管理人のイエイリです。
BIM(ビルディング・インフォメーション・モデリング)で重要なのは、各部材のモデルに格納されている属性情報「I」を有効利用することだ、という声は以前からあります。
しかし、BIMのモデリングルールが企業間で統一されていないと、せっかくのBIMモデルも設計段階から施工、維持管理へと引き継がれていく間に設計段階で入力された「I」が有効利用されず、捨てられてしまうのが現状です。
こうした状況を打開しようと、日建設計は構造設計BIMのモデリングルールを公開し、広めるため「Structural BIM Design Tool」(略称:SBDT)というウェブサイトを2018年3月16日に立ち上げました。
そして同社がBIMソフト「Revit」で構築してきた、構造BIM用のテンプレートやファミリ(BIMパーツ)などの膨大なデータを、
ナ、ナ、ナ、ナント、
惜しげもなく無料公開
してしまったのです。
中でも「Structural BIM Design Tool」(REVIT2017対応ツール一式)というデータは、テンプレートやファミリから断面表作成プログラム、そしてマニュアルまでがそろっています。

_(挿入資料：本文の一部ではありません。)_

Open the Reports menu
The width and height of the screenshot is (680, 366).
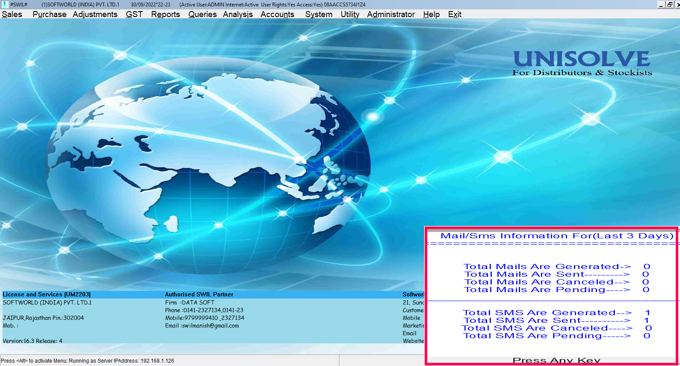165,15
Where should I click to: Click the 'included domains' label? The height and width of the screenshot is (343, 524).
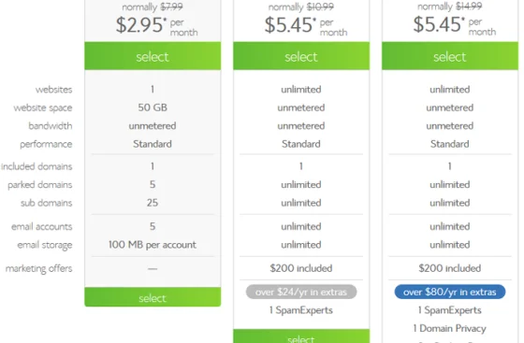[x=36, y=166]
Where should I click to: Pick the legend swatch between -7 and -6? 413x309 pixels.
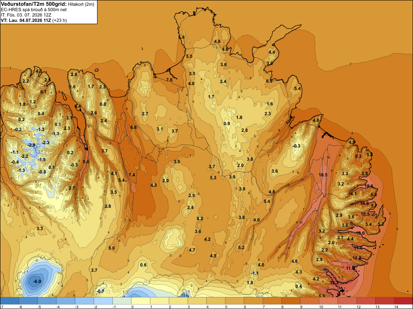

試しにダウンロードしてみたところ、圧縮ファイルの状態で約220MBもありました。
付属しているマニュアルは157ページもあり、Revit2017を使って構造一般図(伏図・軸組図)を作成するための操作手順とルールが詳しく解説されています。これを読むだけでも、構造BIMのことがかなり理解できそうです。
このツールで作図などの処理を、アドインプログラムで自動化するためには、ファミリはすべてSBDTサイトからダウンロードしたものを使う必要があります。
構造BIM的な機能としては、段差のあるスラブの周囲をスムーズにつなぐ「スラブハンチ」や、柱や梁の鉄骨のオフセット、
断面表作成プログラム
「SLM」による断面表の作成などがあります。
このほか、構造パースで特定の符号を持った部材の色を変えてわかりやすくするなどのテクニックも紹介されています。
日建設計はこれまでも、BIMソフト「ARCHICAD」の基本を学べるラーニングサイト「ARCHICAD-Learning.com」や、RhinocerosやGrasshopperを学べる「Rhino-GH.com」など、BIMの貴重な資料を惜しげもなく無料公開しています。
今回、Revitによる構造BIMのデータ公開により、設計から施工、維持管理へと構造BIMの「I」を連携させながら、生産性の向上などが実現できることを願っています。